Start of Given records
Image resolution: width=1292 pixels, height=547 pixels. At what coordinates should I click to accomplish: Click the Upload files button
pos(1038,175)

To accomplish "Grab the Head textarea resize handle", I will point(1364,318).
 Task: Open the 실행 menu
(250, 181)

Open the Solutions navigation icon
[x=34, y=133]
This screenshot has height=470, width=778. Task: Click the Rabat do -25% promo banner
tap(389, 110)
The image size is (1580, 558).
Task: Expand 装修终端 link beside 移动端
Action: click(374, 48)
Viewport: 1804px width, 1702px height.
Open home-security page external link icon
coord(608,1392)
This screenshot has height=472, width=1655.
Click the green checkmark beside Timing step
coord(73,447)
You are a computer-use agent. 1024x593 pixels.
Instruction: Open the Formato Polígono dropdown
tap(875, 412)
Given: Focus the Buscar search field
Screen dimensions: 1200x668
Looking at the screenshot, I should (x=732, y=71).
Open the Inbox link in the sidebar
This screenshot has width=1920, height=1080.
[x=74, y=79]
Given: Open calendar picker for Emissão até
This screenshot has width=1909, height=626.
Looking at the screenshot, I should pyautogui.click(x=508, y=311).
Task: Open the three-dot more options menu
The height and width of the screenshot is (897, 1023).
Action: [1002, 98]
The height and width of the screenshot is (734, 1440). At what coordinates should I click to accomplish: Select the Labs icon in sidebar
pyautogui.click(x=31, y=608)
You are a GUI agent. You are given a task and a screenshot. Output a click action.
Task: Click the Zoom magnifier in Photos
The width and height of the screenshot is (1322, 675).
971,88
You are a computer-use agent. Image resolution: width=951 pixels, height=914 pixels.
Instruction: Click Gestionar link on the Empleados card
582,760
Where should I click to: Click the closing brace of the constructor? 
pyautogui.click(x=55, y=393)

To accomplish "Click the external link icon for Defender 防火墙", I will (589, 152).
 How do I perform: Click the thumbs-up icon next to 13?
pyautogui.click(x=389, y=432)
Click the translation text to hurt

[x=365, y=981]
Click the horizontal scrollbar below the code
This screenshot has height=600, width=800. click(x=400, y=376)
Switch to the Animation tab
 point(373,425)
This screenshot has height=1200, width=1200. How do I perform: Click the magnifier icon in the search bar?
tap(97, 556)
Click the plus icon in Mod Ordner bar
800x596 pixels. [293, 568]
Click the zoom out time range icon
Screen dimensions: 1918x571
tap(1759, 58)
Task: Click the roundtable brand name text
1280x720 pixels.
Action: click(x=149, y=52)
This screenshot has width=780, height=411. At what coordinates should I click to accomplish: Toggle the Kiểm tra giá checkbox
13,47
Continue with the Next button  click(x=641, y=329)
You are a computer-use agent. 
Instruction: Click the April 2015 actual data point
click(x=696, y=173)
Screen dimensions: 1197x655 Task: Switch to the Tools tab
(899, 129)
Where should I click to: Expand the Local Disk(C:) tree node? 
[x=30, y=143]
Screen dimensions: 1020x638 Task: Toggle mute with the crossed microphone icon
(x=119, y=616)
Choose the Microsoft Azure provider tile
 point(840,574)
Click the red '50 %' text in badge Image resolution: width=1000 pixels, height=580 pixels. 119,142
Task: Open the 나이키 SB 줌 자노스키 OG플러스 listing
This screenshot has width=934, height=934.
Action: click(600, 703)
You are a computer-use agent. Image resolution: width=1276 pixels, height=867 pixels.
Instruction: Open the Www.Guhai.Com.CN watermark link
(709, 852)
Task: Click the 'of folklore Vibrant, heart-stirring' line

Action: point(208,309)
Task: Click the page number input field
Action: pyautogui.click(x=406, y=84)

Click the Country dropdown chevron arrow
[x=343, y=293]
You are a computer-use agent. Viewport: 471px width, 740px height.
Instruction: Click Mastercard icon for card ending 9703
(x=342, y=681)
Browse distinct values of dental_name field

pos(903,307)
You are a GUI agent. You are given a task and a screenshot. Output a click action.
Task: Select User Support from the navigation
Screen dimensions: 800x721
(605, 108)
End of Given records
● **Exercise**
Reproduce every entry exactly, with nothing added or dropped.

● **Output of the task**
Image resolution: width=1292 pixels, height=547 pixels. At what coordinates should I click to accomplish: Click the Upload files button
pos(1038,175)

To accomplish "Grab the Head textarea resize handle", I will point(1364,318).
 Task: Open the 실행 menu
(250, 181)

Open the Solutions navigation icon
[x=34, y=133]
This screenshot has height=470, width=778. Task: Click the Rabat do -25% promo banner
tap(389, 110)
The image size is (1580, 558).
Task: Expand 装修终端 link beside 移动端
Action: click(374, 48)
Viewport: 1804px width, 1702px height.
Open home-security page external link icon
coord(608,1392)
This screenshot has height=472, width=1655.
Click the green checkmark beside Timing step
coord(73,447)
You are a computer-use agent. 1024x593 pixels.
Instruction: Open the Formato Polígono dropdown
tap(875, 412)
Given: Focus the Buscar search field
Screen dimensions: 1200x668
Looking at the screenshot, I should (x=732, y=71).
Open the Inbox link in the sidebar
This screenshot has width=1920, height=1080.
[x=74, y=79]
Given: Open calendar picker for Emissão até
This screenshot has width=1909, height=626.
Looking at the screenshot, I should pyautogui.click(x=508, y=311).
Task: Open the three-dot more options menu
The height and width of the screenshot is (897, 1023).
Action: [1002, 98]
The height and width of the screenshot is (734, 1440). At what coordinates should I click to accomplish: Select the Labs icon in sidebar
pyautogui.click(x=31, y=608)
You are a GUI agent. You are given a task and a screenshot. Output a click action.
Task: Click the Zoom magnifier in Photos
The width and height of the screenshot is (1322, 675).
971,88
You are a computer-use agent. Image resolution: width=951 pixels, height=914 pixels.
Instruction: Click Gestionar link on the Empleados card
582,760
Where should I click to: Click the closing brace of the constructor? 
pyautogui.click(x=55, y=393)

To accomplish "Click the external link icon for Defender 防火墙", I will (589, 152).
 How do I perform: Click the thumbs-up icon next to 13?
pyautogui.click(x=389, y=432)
Click the translation text to hurt

[x=365, y=981]
Click the horizontal scrollbar below the code
This screenshot has height=600, width=800. click(x=400, y=376)
Switch to the Animation tab
 point(373,425)
This screenshot has height=1200, width=1200. How do I perform: Click the magnifier icon in the search bar?
tap(97, 556)
Click the plus icon in Mod Ordner bar
800x596 pixels. [293, 568]
Click the zoom out time range icon
Screen dimensions: 1918x571
tap(1759, 58)
Task: Click the roundtable brand name text
1280x720 pixels.
Action: click(x=149, y=52)
This screenshot has width=780, height=411. At what coordinates should I click to accomplish: Toggle the Kiểm tra giá checkbox
13,47
Continue with the Next button  click(x=641, y=329)
You are a computer-use agent. 
Instruction: Click the April 2015 actual data point
click(x=696, y=173)
Screen dimensions: 1197x655 Task: Switch to the Tools tab
(899, 129)
Where should I click to: Expand the Local Disk(C:) tree node? 
[x=30, y=143]
Screen dimensions: 1020x638 Task: Toggle mute with the crossed microphone icon
(x=119, y=616)
Choose the Microsoft Azure provider tile
 point(840,574)
Click the red '50 %' text in badge Image resolution: width=1000 pixels, height=580 pixels. 119,142
Task: Open the 나이키 SB 줌 자노스키 OG플러스 listing
This screenshot has width=934, height=934.
Action: click(600, 703)
You are a computer-use agent. Image resolution: width=1276 pixels, height=867 pixels.
Instruction: Open the Www.Guhai.Com.CN watermark link
(709, 852)
Task: Click the 'of folklore Vibrant, heart-stirring' line

Action: point(208,309)
Task: Click the page number input field
Action: pyautogui.click(x=406, y=84)

Click the Country dropdown chevron arrow
[x=343, y=293]
You are a computer-use agent. Viewport: 471px width, 740px height.
Instruction: Click Mastercard icon for card ending 9703
(x=342, y=681)
Browse distinct values of dental_name field

pos(903,307)
You are a GUI agent. You are given a task and a screenshot. Output a click action.
Task: Select User Support from the navigation
Screen dimensions: 800x721
(605, 108)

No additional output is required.